How tragic it is that we Jews who have survived the most brutal and pernicious attacks of our enemies, allow ourselves to be destroyed through indifference and lack of commitment. In the year 1940 the rate of intermarriage in the United States was “only” 6%. By 1990 it had soared to 52%! We have lost far more people to the blandishments of outside culture than we have to the swords and brutal weapons of our enemies. Every few years we reach a new level of shocking indifference. Today, we have reached a point in American Jewish life where there is no longer any sense of shame for those who choose to marry outside of the faith. One need only read the weekly society columns to see that the most noted and venerated Jewish families proudly announce their children’s intermarriages without a shred of shame or guilt.
How tragic it is that while G-d’s covenant has stood by us–we Jews have not stood by G-d’s covenant? When our enemies rise up and try to destroy us, G-d somehow saves us. But when we consciously allow ourselves to disintegrate, G-d does not intervene–because He has given us free choice. And so perhaps the holiday of Passover that is widely known as the “Festival of Redemption” should be renamed the “Festival of Self-Redemption.” Perhaps we need to realize that while G-d has taken us out of Egypt, Egypt has not necessarily been taken out of us. The time has come for the Jewish people to firmly acknowledge that all of the matzoh balls and all of the macaroons will not save us from extinction unless we add to our gastronomical delights a serious “spiritual diet” of learning and Jewish education.

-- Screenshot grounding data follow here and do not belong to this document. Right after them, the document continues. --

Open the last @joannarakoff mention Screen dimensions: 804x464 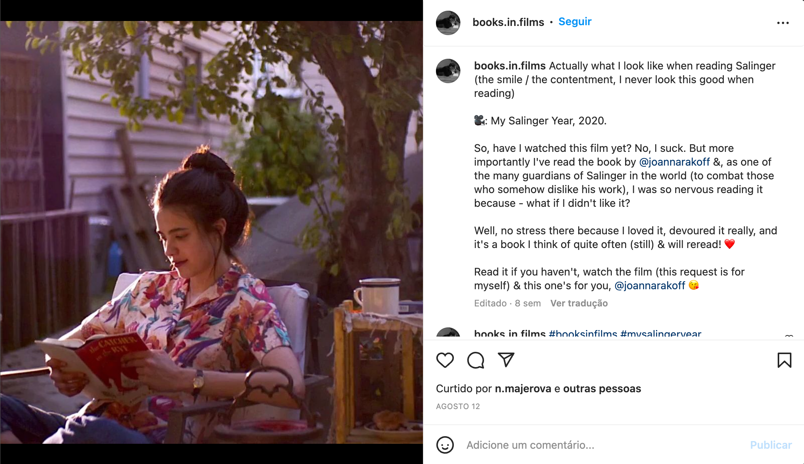tap(650, 286)
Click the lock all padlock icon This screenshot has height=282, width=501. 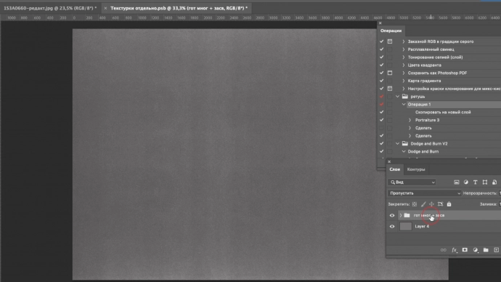point(449,204)
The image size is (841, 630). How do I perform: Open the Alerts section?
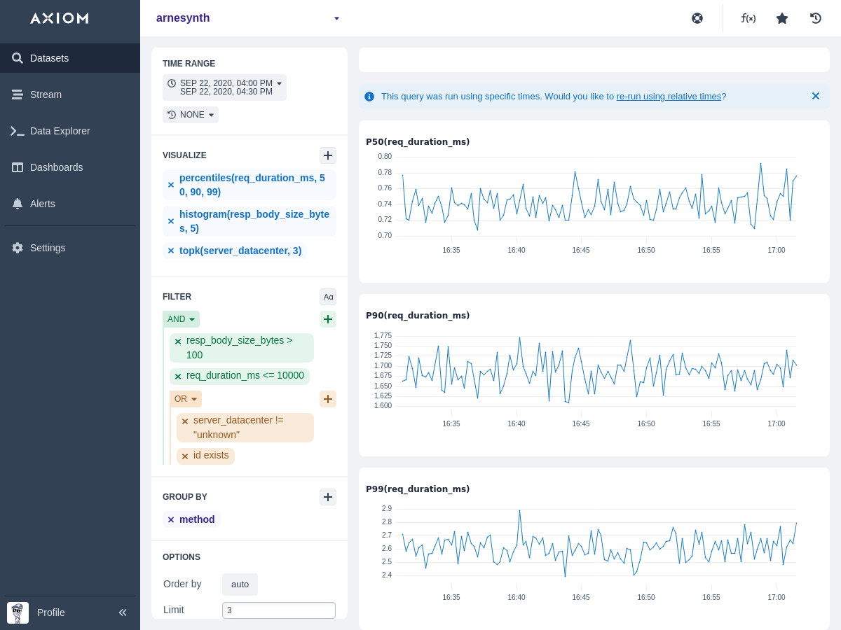42,204
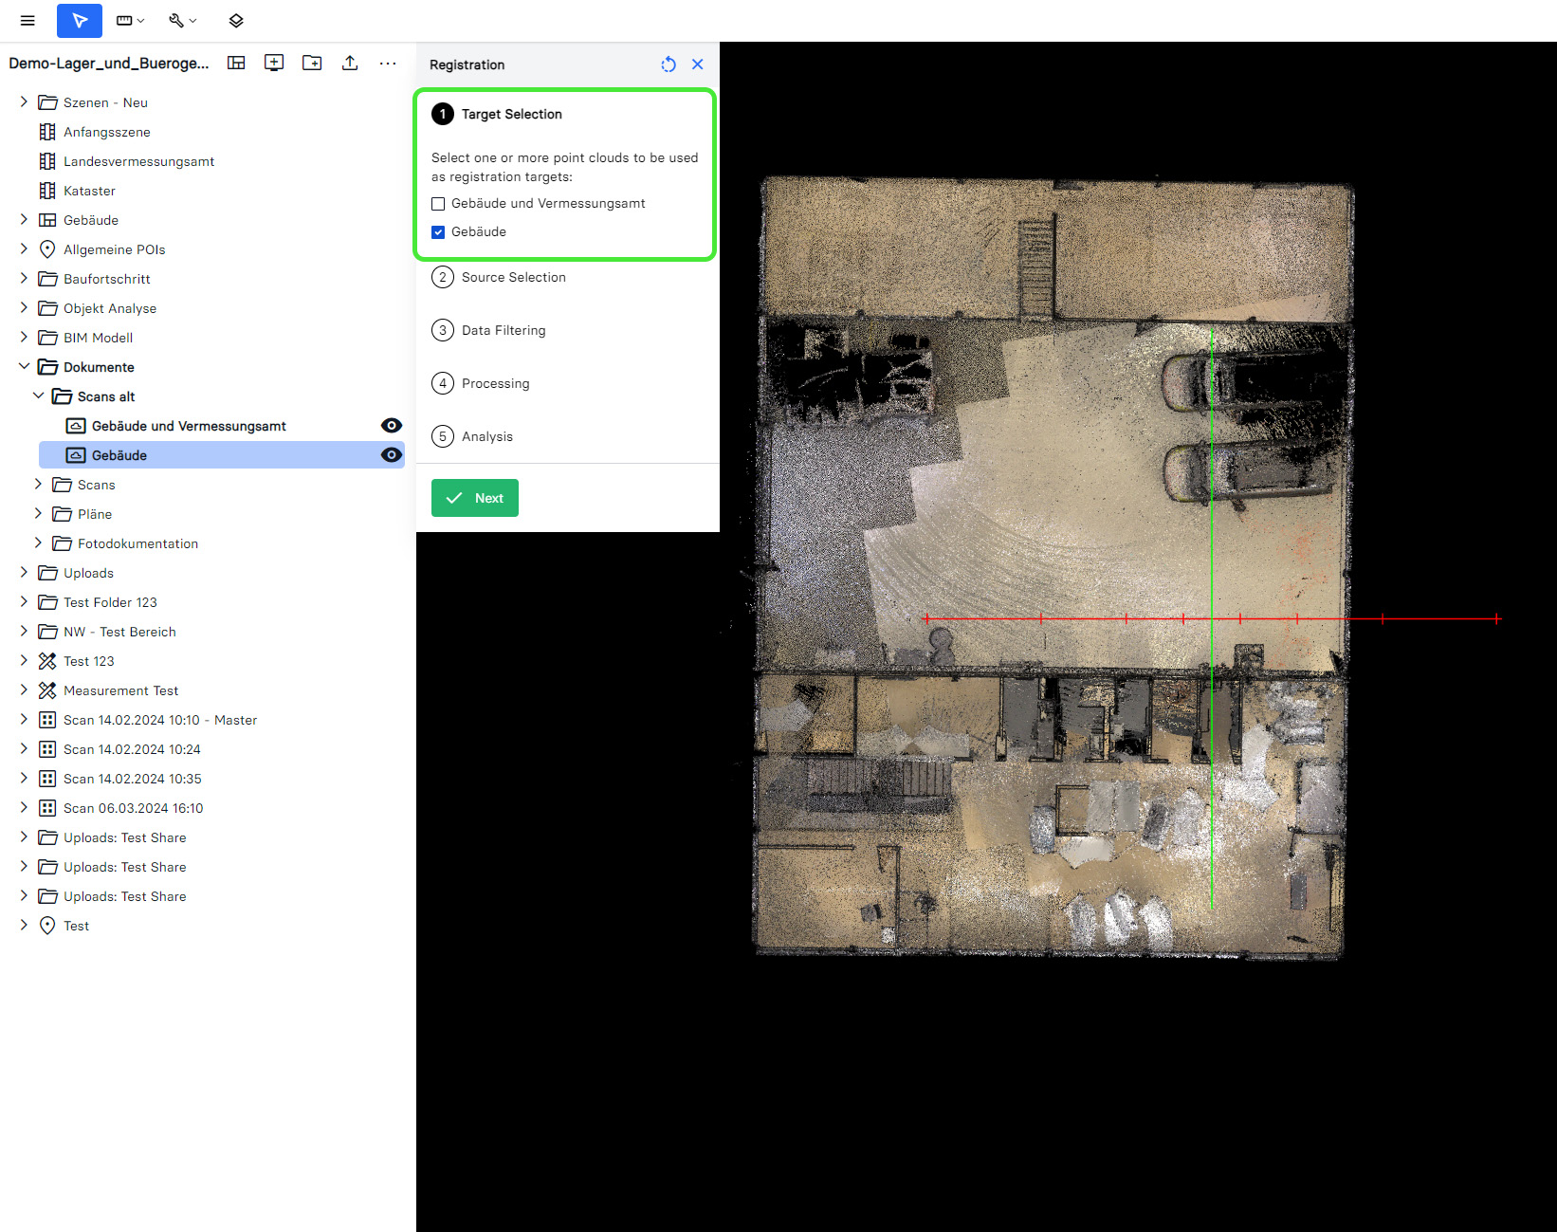The width and height of the screenshot is (1557, 1232).
Task: Check Gebäude und Vermessungsamt target checkbox
Action: click(x=438, y=204)

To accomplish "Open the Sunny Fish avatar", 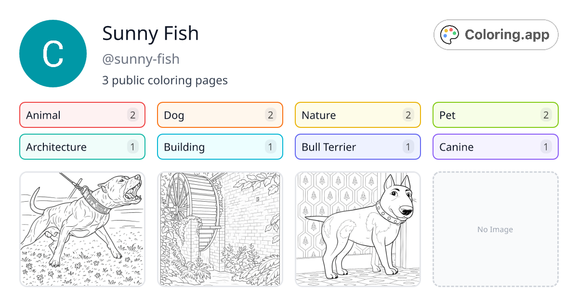I will tap(53, 53).
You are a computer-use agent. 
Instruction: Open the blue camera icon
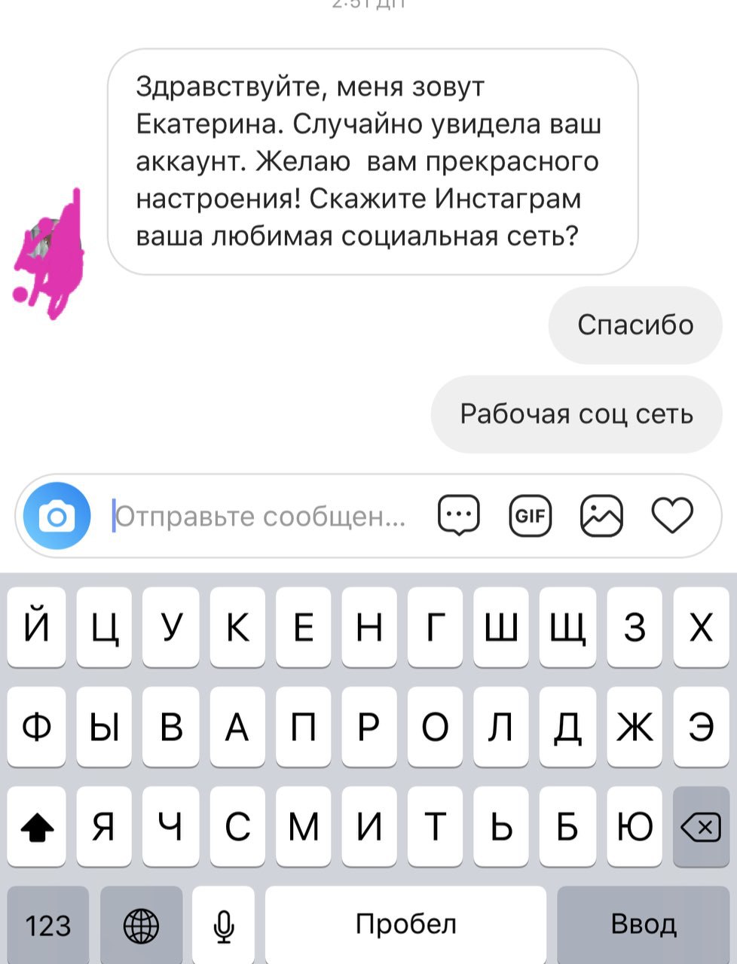(57, 517)
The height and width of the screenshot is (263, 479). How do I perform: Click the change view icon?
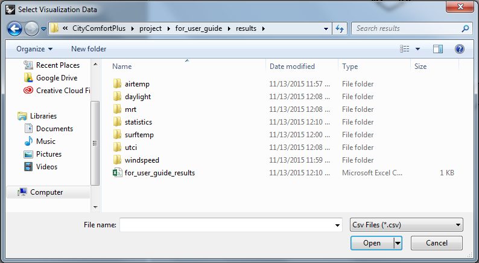tap(404, 49)
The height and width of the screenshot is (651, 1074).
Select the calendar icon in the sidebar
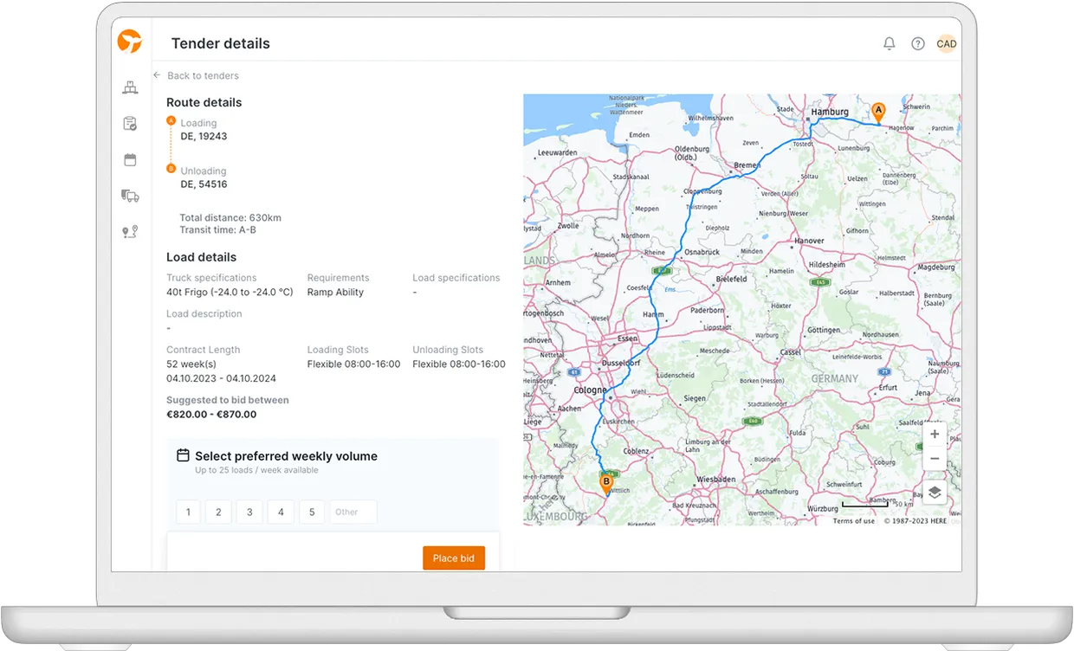[130, 159]
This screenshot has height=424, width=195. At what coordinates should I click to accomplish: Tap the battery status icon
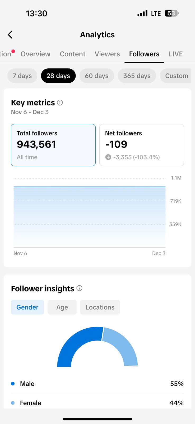[x=172, y=13]
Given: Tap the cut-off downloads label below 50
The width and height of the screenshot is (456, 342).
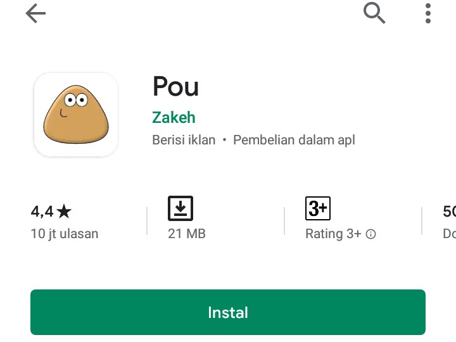Looking at the screenshot, I should click(449, 234).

This is the challenge of Passover for us in the 21st century. And although things seem grave and bleak for us at this moment, they were even graver and bleaker for the ancient Israelites in Egypt before the exodus. It worked then, and it will work now. Let us not despair, for there is still hope, great hope, that G-d will redeem us, if we first redeem ourselves.

May you be blessed.

Wishing you and yours a joyous Pessach!